Current senior cornerback Luke Jimenez has created a strong bond over time with his namesake. At last year’s Team IMPACT Gala, Jimenez truly got to spend time with Luke one on one. “He has really opened my eyes to valuing life and truly embracing every single day,” said Jimenez. “He’s only 13 years old and he’s been through more than in my 21 years of life.”
Luke stays in contact with the team frequently even when he can’t visit. Jimenez said, “I talk to him at least once a week.”

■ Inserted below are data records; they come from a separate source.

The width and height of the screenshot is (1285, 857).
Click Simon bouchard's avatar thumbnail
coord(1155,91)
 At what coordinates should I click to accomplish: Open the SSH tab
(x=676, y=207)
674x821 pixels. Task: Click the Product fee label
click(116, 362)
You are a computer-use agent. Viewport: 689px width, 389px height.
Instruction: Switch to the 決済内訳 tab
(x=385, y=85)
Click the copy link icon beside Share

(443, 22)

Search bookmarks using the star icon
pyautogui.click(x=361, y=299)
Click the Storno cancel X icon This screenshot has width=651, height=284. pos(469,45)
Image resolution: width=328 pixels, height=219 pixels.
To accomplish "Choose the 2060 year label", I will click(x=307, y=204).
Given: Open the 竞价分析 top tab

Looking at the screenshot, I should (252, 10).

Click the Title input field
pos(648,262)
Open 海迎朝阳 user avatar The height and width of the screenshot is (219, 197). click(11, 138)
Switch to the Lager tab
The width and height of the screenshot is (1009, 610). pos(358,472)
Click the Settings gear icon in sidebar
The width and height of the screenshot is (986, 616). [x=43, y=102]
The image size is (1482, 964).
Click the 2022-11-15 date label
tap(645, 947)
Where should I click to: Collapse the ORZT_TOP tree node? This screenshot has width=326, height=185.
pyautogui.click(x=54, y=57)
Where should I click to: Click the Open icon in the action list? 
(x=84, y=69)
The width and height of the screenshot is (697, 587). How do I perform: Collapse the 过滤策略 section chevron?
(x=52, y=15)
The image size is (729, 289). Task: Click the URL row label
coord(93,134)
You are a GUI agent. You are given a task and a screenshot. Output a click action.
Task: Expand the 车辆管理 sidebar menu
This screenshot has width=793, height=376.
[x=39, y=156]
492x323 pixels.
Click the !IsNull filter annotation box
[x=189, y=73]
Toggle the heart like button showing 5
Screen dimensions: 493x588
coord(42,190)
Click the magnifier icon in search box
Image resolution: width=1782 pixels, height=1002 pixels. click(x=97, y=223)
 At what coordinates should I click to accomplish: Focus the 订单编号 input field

Luke spent a majority of the 2013 and 2014 seasons with the Pride football team, but after his relapse, Luke had to focus on his fight against leukemia, and bacterial meningitis. The team rallied behind Luke. Even though he could not be with the team physically, his impact was bigger than ever.
This football season has been a historic one for the Pride as they’re looking ahead to finishing off an undefeated season Saturday afternoon against MIT at Stagg Field. The season has been dedicated to Luke and the team has rallied under #LukeStronger. #LukeStronger is written on the boards of the football offices and on the social media of all the football teams pages. “The impact he’s had on our players and our coaches, it has been life-changing,” Coach Cerasuolo said.
With a 10-0 record looming in the background and a potential bid to the NCAA Division III football playoffs this team is under a lot of pressure. The season has been filled with highs on the field, but what has truly brought them together is the unification Luke brings to the team.
Since the beginning of the season, Luke has been an x-factor. Jimenez said, “In August during the preseason when he first showed up for practice, we’re in the dog days of camp, everybody’s morale is low and you’ve been going for a week and a half and your body’s breaking down and the second we saw him walk onto the field, it’s the first time seeing him after a couple months and everyone’s spirits and morale shot through the roof.”
This Saturday, Luke and his family will be in the stands cheering on their beloved Pride as their quest for an undefeated regular season will conclude. It would be the first undefeated season in 52 years.
A kid who has been through hell and back walks beside a team who has stood behind him through it all. Together they could potentially make history this Saturday.
“He’s done so much,” said Cerasuolo. “He’s changing lives, and he’s changing the world and sometimes without him even knowing it.”